* _Exercise_
All of the entries below are to be repeated word for word.

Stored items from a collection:
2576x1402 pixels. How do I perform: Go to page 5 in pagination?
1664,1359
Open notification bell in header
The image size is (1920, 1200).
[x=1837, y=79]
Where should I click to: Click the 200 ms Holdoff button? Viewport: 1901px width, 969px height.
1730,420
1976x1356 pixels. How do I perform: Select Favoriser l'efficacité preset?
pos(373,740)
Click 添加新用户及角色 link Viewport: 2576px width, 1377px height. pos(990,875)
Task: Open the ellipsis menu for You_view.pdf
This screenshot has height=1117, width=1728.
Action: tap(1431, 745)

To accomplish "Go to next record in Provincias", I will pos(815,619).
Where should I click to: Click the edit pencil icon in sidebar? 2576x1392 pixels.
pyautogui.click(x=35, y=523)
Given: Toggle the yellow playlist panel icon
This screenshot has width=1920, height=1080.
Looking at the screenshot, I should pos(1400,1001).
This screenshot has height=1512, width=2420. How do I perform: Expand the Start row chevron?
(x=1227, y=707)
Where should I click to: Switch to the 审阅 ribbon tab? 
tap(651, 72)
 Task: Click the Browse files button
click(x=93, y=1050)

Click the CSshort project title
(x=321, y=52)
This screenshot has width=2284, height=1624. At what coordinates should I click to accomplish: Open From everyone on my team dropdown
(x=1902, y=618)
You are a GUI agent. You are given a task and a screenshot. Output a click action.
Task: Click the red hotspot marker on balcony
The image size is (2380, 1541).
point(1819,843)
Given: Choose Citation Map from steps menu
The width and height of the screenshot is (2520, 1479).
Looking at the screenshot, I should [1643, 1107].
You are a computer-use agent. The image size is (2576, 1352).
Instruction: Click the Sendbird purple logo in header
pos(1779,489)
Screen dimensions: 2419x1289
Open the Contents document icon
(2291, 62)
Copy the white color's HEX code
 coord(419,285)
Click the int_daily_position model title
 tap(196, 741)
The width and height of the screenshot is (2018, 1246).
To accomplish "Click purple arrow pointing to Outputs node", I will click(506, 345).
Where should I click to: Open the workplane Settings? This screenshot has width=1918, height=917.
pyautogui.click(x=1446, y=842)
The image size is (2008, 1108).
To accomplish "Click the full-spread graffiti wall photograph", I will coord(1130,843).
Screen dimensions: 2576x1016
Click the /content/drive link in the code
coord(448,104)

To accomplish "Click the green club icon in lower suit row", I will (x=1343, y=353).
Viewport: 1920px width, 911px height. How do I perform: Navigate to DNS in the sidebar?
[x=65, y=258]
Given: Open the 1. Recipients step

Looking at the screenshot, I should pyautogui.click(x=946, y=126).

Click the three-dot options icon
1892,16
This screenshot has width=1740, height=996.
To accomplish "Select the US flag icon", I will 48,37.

* _Result of this task_
2576x1402 pixels. How do I perform: Go to page 5 in pagination?
1664,1359
Open notification bell in header
The image size is (1920, 1200).
[x=1837, y=79]
Where should I click to: Click the 200 ms Holdoff button? Viewport: 1901px width, 969px height.
1730,420
1976x1356 pixels. How do I perform: Select Favoriser l'efficacité preset?
pos(373,740)
Click 添加新用户及角色 link Viewport: 2576px width, 1377px height. pos(990,875)
Task: Open the ellipsis menu for You_view.pdf
This screenshot has height=1117, width=1728.
Action: tap(1431, 745)

To accomplish "Go to next record in Provincias", I will pos(815,619).
Where should I click to: Click the edit pencil icon in sidebar? 2576x1392 pixels.
pyautogui.click(x=35, y=523)
Given: Toggle the yellow playlist panel icon
This screenshot has width=1920, height=1080.
Looking at the screenshot, I should pos(1400,1001).
This screenshot has height=1512, width=2420. How do I perform: Expand the Start row chevron?
(x=1227, y=707)
Where should I click to: Switch to the 审阅 ribbon tab? 
tap(651, 72)
 Task: Click the Browse files button
click(x=93, y=1050)

Click the CSshort project title
(x=321, y=52)
This screenshot has width=2284, height=1624. At what coordinates should I click to accomplish: Open From everyone on my team dropdown
(x=1902, y=618)
You are a GUI agent. You are given a task and a screenshot. Output a click action.
Task: Click the red hotspot marker on balcony
The image size is (2380, 1541).
point(1819,843)
Given: Choose Citation Map from steps menu
The width and height of the screenshot is (2520, 1479).
Looking at the screenshot, I should [1643, 1107].
You are a computer-use agent. The image size is (2576, 1352).
Instruction: Click the Sendbird purple logo in header
pos(1779,489)
Screen dimensions: 2419x1289
Open the Contents document icon
(2291, 62)
Copy the white color's HEX code
 coord(419,285)
Click the int_daily_position model title
 tap(196, 741)
The width and height of the screenshot is (2018, 1246).
To accomplish "Click purple arrow pointing to Outputs node", I will click(506, 345).
Where should I click to: Open the workplane Settings? This screenshot has width=1918, height=917.
pyautogui.click(x=1446, y=842)
The image size is (2008, 1108).
To accomplish "Click the full-spread graffiti wall photograph", I will coord(1130,843).
Screen dimensions: 2576x1016
Click the /content/drive link in the code
coord(448,104)

To accomplish "Click the green club icon in lower suit row", I will (x=1343, y=353).
Viewport: 1920px width, 911px height. How do I perform: Navigate to DNS in the sidebar?
[x=65, y=258]
Given: Open the 1. Recipients step

Looking at the screenshot, I should pyautogui.click(x=946, y=126).

Click the three-dot options icon
1892,16
This screenshot has width=1740, height=996.
To accomplish "Select the US flag icon", I will 48,37.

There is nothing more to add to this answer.